The 1989 regulation at issue in Williamson is no longer in effect. As of 2007, all passenger vehicles must now have lap/shoulder belts in all rear seating positions. However, there are still many passenger vehicles manufactured prior to 2007 that have only lap belts in the center and aisle seating positions. In 2008, NHTSA estimated that there were over 1 million vehicles in the United States equipped with only a lap belt in some seating position. Thus, the Williamson decision could apply to many vehicles still on the road.
The Williamson decision also applies to other types of federal safety regulations that give manufacturers different options for compliance. For example, prior to Williamson, there was a conflict in the lower courts over whether FMVSS 205 preempted claims against vehicle manufacturers for installing tempered rather than laminated glass windows. Some courts concluded that such lawsuits were preempted simply because they foreclosed one of the options permitted by FMVSS 205. (See, e.g., Morgan v. Ford Motor Co. (W. Va. 2009) 680 S.E.2d 77, 94-95 [“We … find that because the NHTSA gave manufacturers the option to choose to install either tempered glass or laminated glass in side windows of vehicles in FMVSS 205, permitting the plaintiff to proceed with a state tort action would foreclose that choice and would interfere with federal policy”]; accord Lake v. Memphis Landsmen, L.L.C. (Ct. App. Tenn. March 5, 2010) 2010 WL 891867, *7)
Other courts found these types of window glazing claims not to be preempted. (See, e.g., O’Hara v. General Motors Corp. (5 th Cir. 2007) 508 F.3d 753, 759-763; MCI Sales and Service, Inc. v. Hinton (Tex. 2010) 329 S.W.2d 475, 495-499 ( Hinton); Raley v. Hyundai Motor Co. (W.D. Okla. Jan. 14, 2010) 2010 WL 199971, *4; Spruell v. Ford Motor Co. (W.D. Ark. Apr. 1, 2008) 2008 WL 906648, *2; Burns v. Ford Motor Co. (W.D. Ark. 2008) 2008 WL 222711, *2-3)
In light of Williamson, it is clear that such claims are preempted only if providing manufacturers with a choice between tempered and laminated glass was “a significant objective of the regulation.” ( Williamson, supra, 131 S. Ct. at p. 1134) Shortly after deciding Williamson, the U.S. Supreme Court vacated a judgment of the South Carolina Supreme Court that had found such a claim to be preempted and remanded the case for further consideration in light of Williamson. ( Priester v. Ford Motor Co. (2011) 131 S. Ct. 1570) In the wake of Williamson, at least one court has found that these types of window glazing claims are not preempted by FMVSS 205. ( Bernal v. Daewoo Motor America, Inc. (D. Ariz. June 2, 2011) 2011 WL 2174890, *11-14)

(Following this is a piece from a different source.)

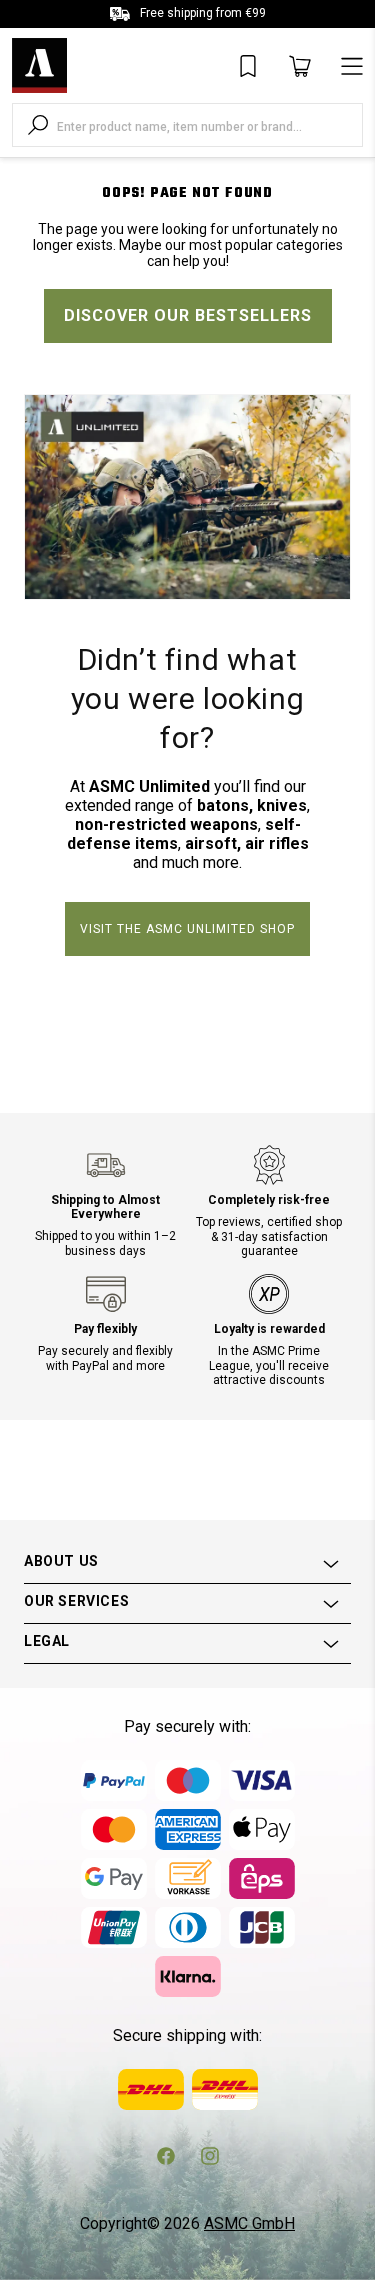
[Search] (38, 125)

The Williamson decision will likely reverberate in other areas of the law as well. In particular, the Court’s clarification that a federal agency’s cost-benefit calculus is usually insufficient to preempt state tort law is a significant holding that fortifies the Court’s similar ruling in Sprietsma v. Mercury Marine (2002) 537 U.S. 51. In Sprietsma, the plaintiff sued a boat manufacturer for failure to install a propeller guard. Before the boat was manufactured, however, the Coast Guard had made a carefully considered decision not to mandate boat propeller guards based on studies and “available data” regarding the costs, technical feasibility, and relative safety benefits. ( Id. at pp. 61-62, 66-67) Because the Coast Guard’s cost-benefit analysis did “not convey an ‘authoritative message’ of a federal policy against propeller guards” ( ibid.), the Supreme Court found that the plaintiff’s tort claim was not preempted. In Williamson, Mazda argued that Sprietsma was inapplicable because it involved an agency’s decision not to adopt any safety regulation in the area, whereas Williamson involved an agency decision to adopt a safety regulation on rear seatbelts, but not to mandate lap/shoulder belts for some seating positions. Although the Williamson opinion curiously did not mention Sprietsma, it nevertheless confirms that cost-benefit decisions usually do not have preemptive effect even if the agency has regulated in the area.
Taken together, Williamson and Sprietsma should make it difficult for manufacturers to argue implied obstacle preemption based on a federal agency’s decision not to mandate a safety device solely for cost-benefit reasons. The mere fact that a federal agency has made its own cost-benefit judgment does not necessarily establish that it “sought to forbid common-law tort suits in which a judge or jury might reach a different conclusion.” ( Williamson, supra, 131 S. Ct. at 1139) This principle could become important in a wide variety of other types of products liability cases involving federally regulated products.